やはり情報収集において英語で読めるのと,日本語しか読めないのとでは比喩でなく100倍くらいの差があるように感じます.

いやいや英語の重要性は十分わかっているけど,それでもやっぱり英語には苦手意識があるという方も多い事と思います.

また,論文で勉強しようとは思っても,どうも論文の文体が苦手で…という方もきっといらっしゃることでしょう.

「英語は読みたくない.論文で得られる知識は身に付けたいけど,論文を頭から読み込むのはちょっとハードルが高いよ…」という方にぴったりの参考書です.




著明な論文のreviewを日本語でまとめているだけでなく,読み物としても十分楽しめるような筆者の小話であったりクリニカルパールが散りばめられています.

論文を論文として読ませずに,読み物として読ませながら重要な点はひと欠片も取りこぼすことなく完璧に抑えているその文章力には圧倒されます.その文章力をひと欠片でも分けて頂きたいものです.

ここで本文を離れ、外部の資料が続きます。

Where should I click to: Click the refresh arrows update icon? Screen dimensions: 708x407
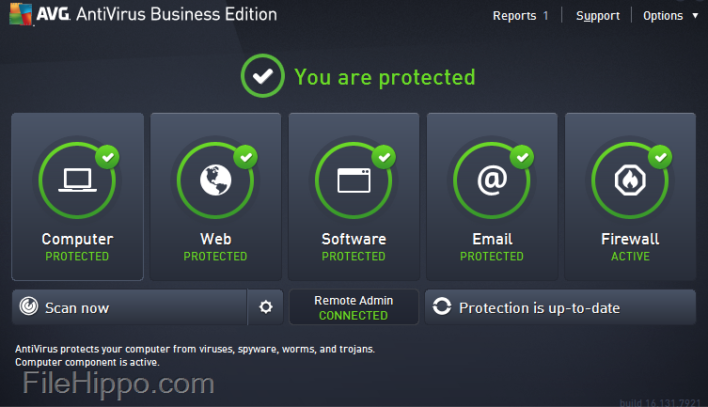pyautogui.click(x=442, y=308)
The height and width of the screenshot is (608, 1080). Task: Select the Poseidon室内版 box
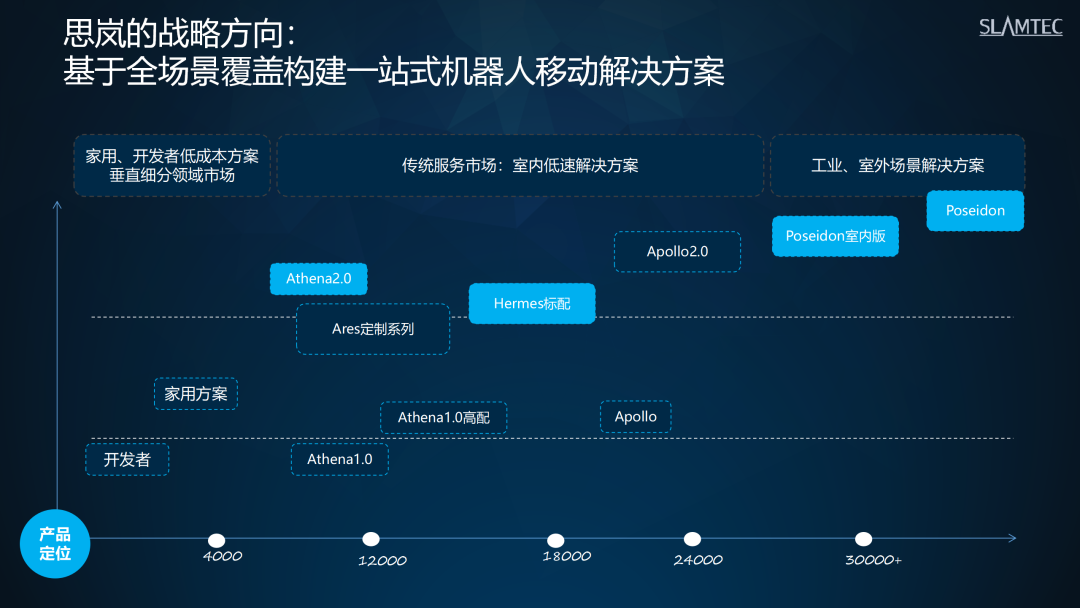pos(835,236)
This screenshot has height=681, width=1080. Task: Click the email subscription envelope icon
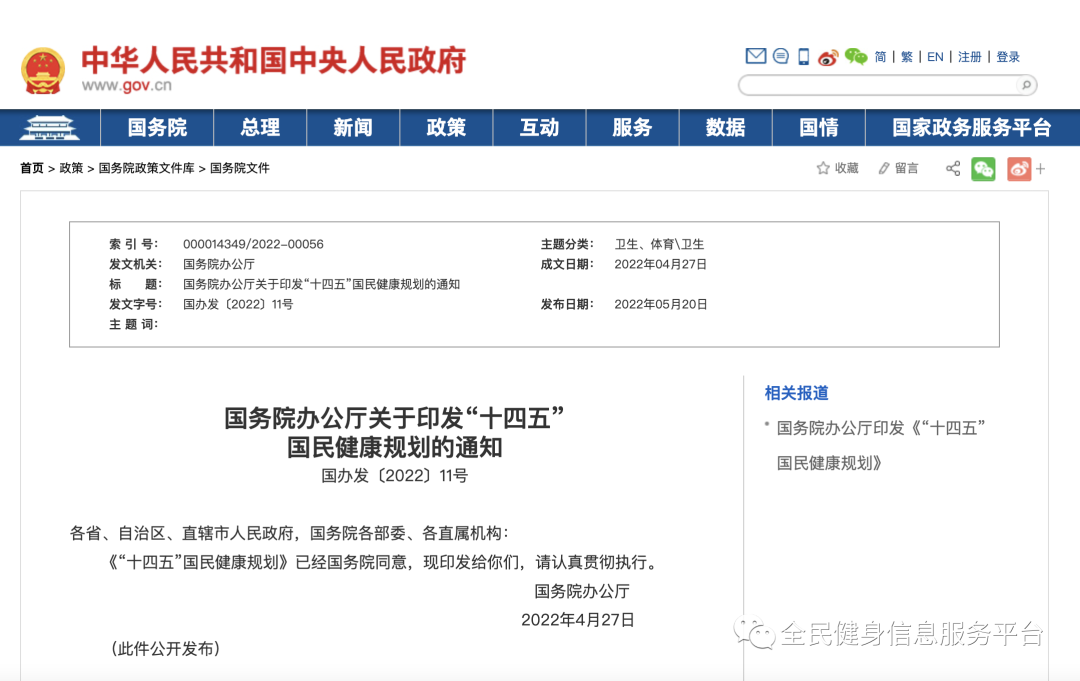[756, 56]
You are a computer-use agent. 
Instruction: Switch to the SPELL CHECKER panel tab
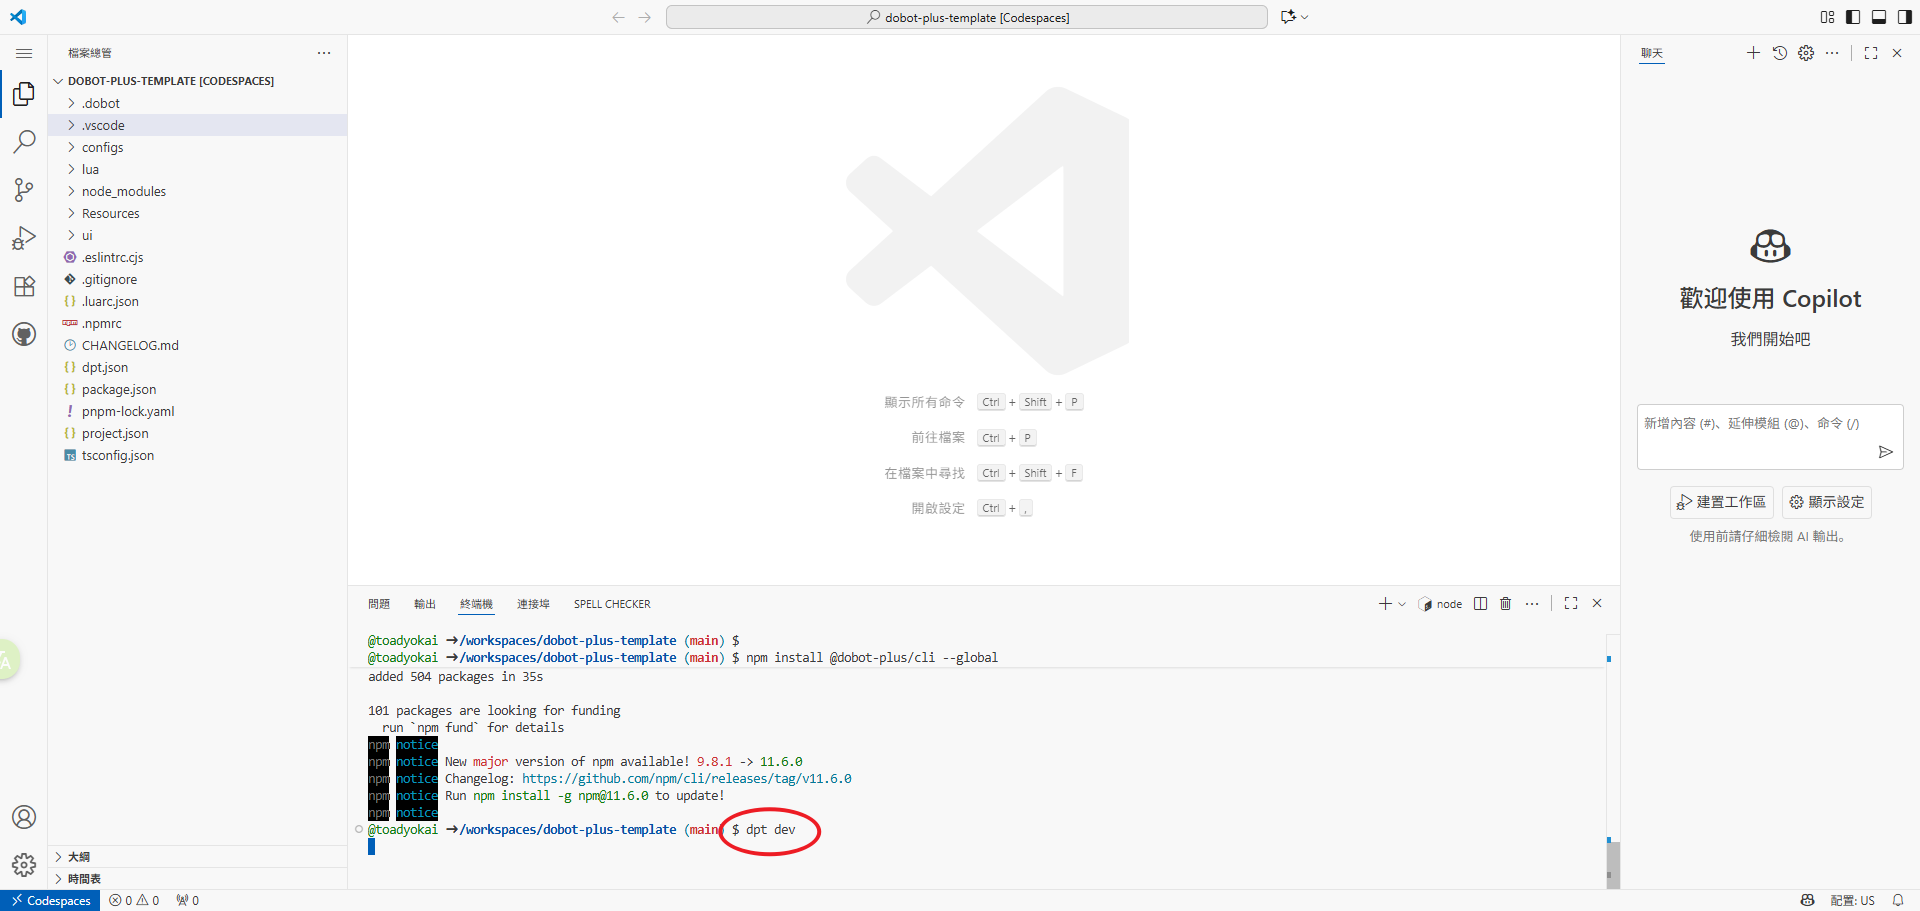tap(612, 604)
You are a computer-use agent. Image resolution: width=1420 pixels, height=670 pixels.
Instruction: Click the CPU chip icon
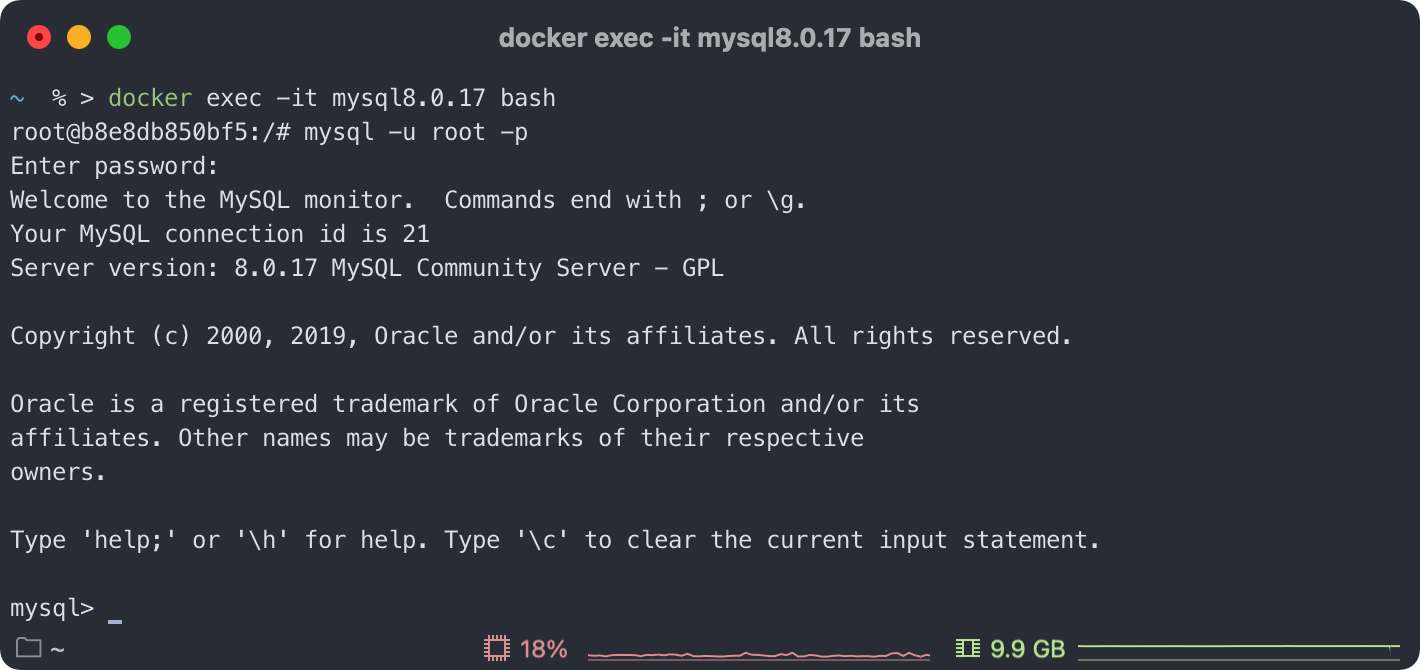(x=496, y=648)
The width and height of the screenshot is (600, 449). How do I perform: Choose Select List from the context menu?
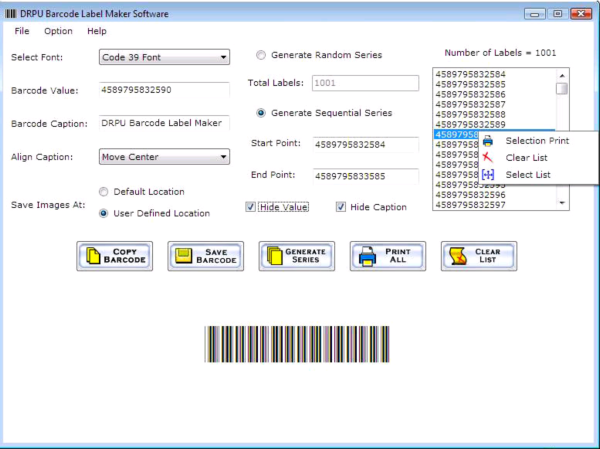[x=528, y=175]
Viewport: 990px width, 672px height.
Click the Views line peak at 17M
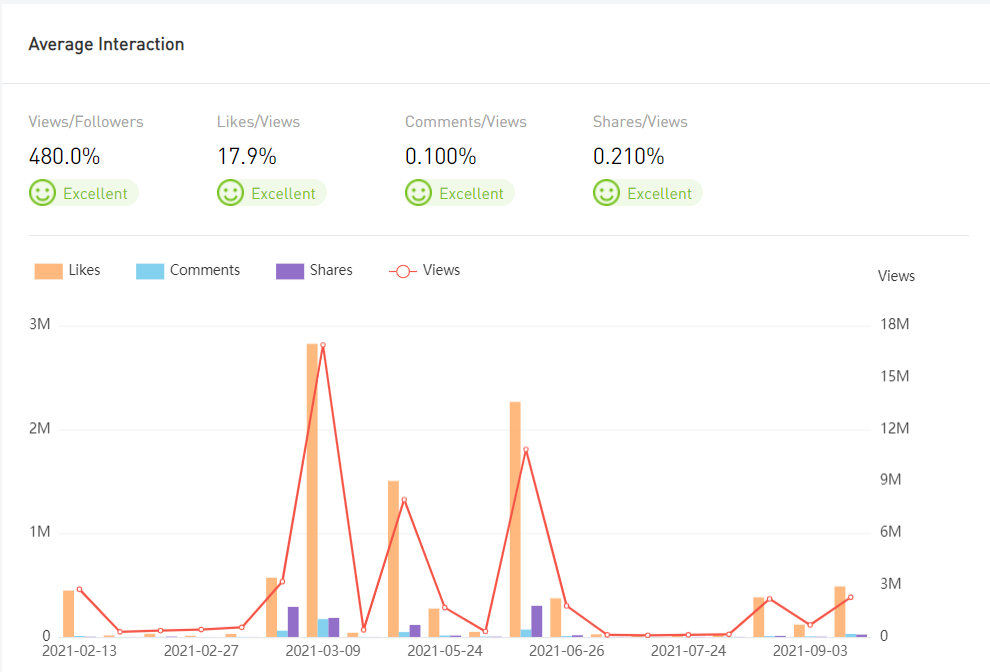(x=322, y=345)
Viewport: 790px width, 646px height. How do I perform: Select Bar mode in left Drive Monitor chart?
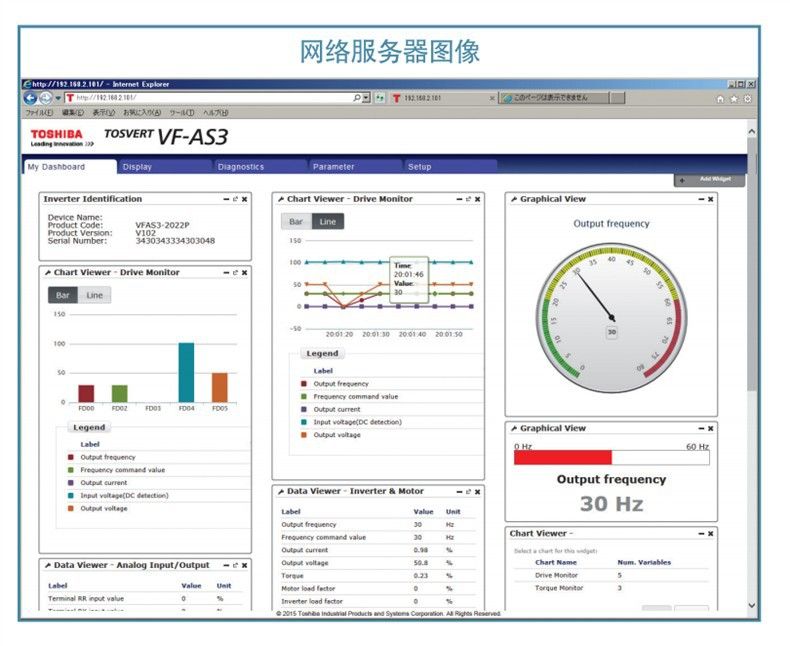coord(63,295)
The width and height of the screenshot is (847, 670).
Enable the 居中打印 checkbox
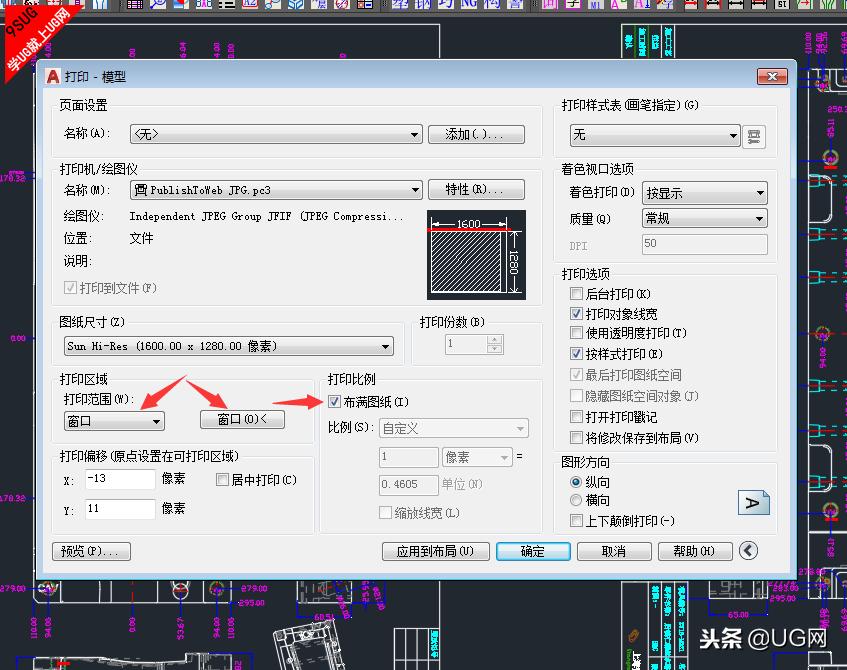click(x=223, y=480)
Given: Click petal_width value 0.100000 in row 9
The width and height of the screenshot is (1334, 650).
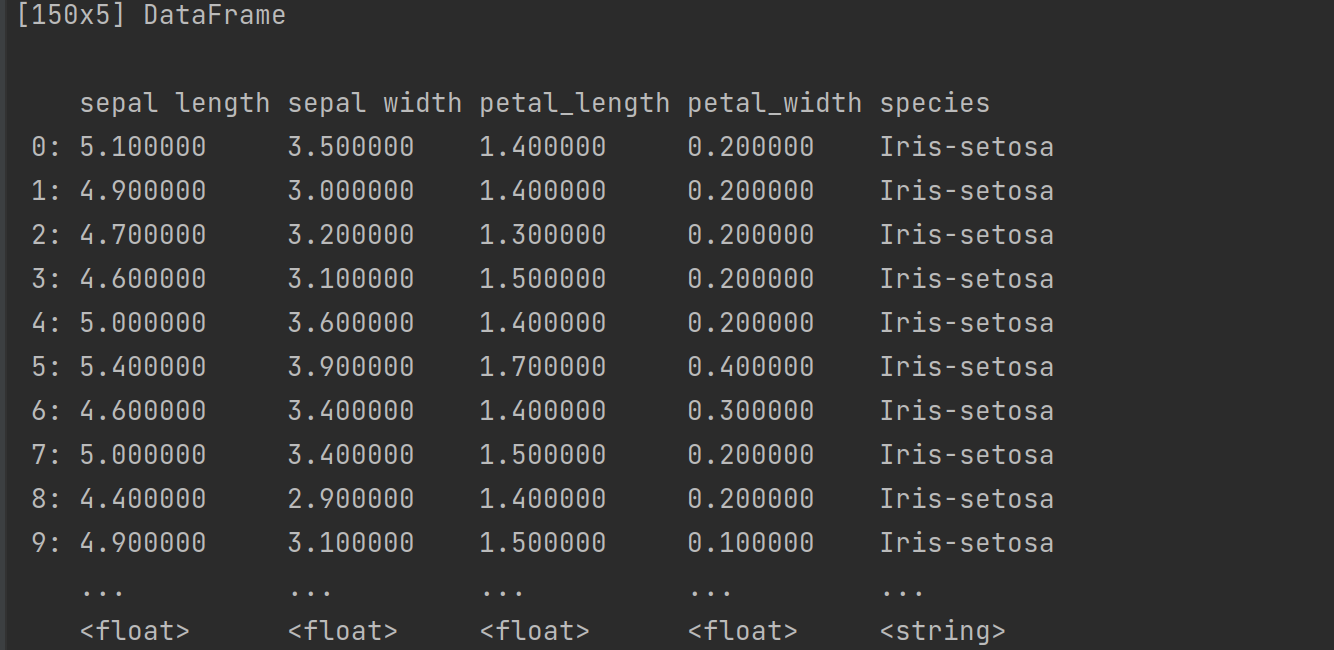Looking at the screenshot, I should pos(751,543).
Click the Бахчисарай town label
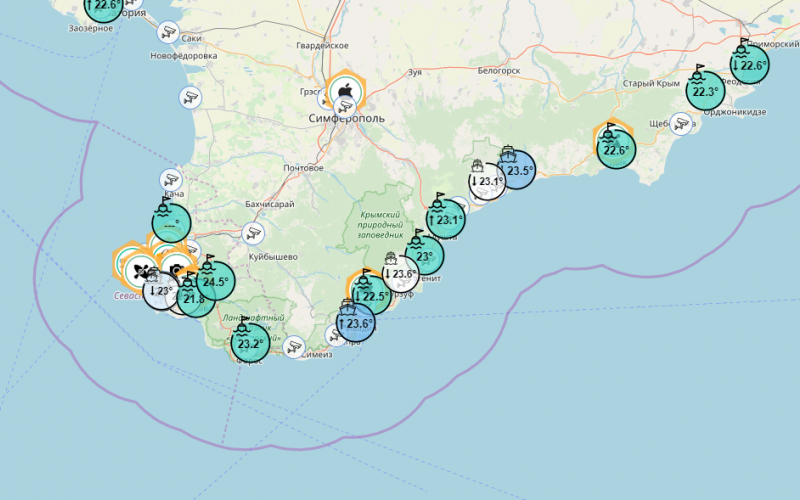800x500 pixels. (268, 204)
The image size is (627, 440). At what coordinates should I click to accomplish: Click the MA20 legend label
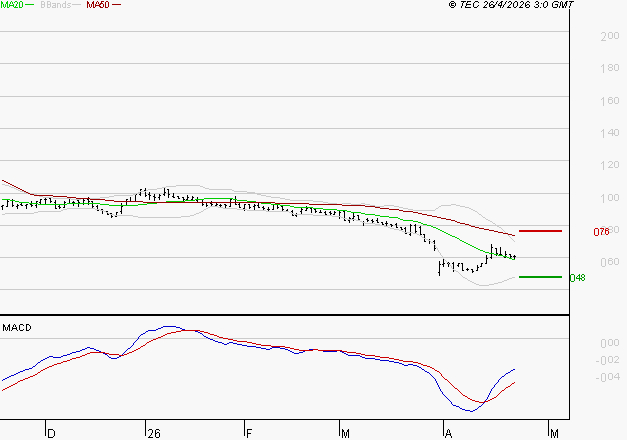tap(12, 5)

論文で勉強したい!でも英語は読みたくない!しかも論文特有の文体は読みたくない!という,わがままに全力で応えてくれる参考書です.

そしてもう1点評価したいのは,その網羅性の高さです.

頭の先から爪先まで,ほんとうに幅広く全科的疾患を学ぶことができます.

中には「負傷兵士の治療と輸送」「爆創」など,日本ではあまりみれないような勉強もできます.

私の周りでこの参考書で勉強しているという方は見たことがないですが,まぎれもなく名著だと思います.英語と論文の文体が苦手な方には,めちゃめちゃオススメの参考書ですね.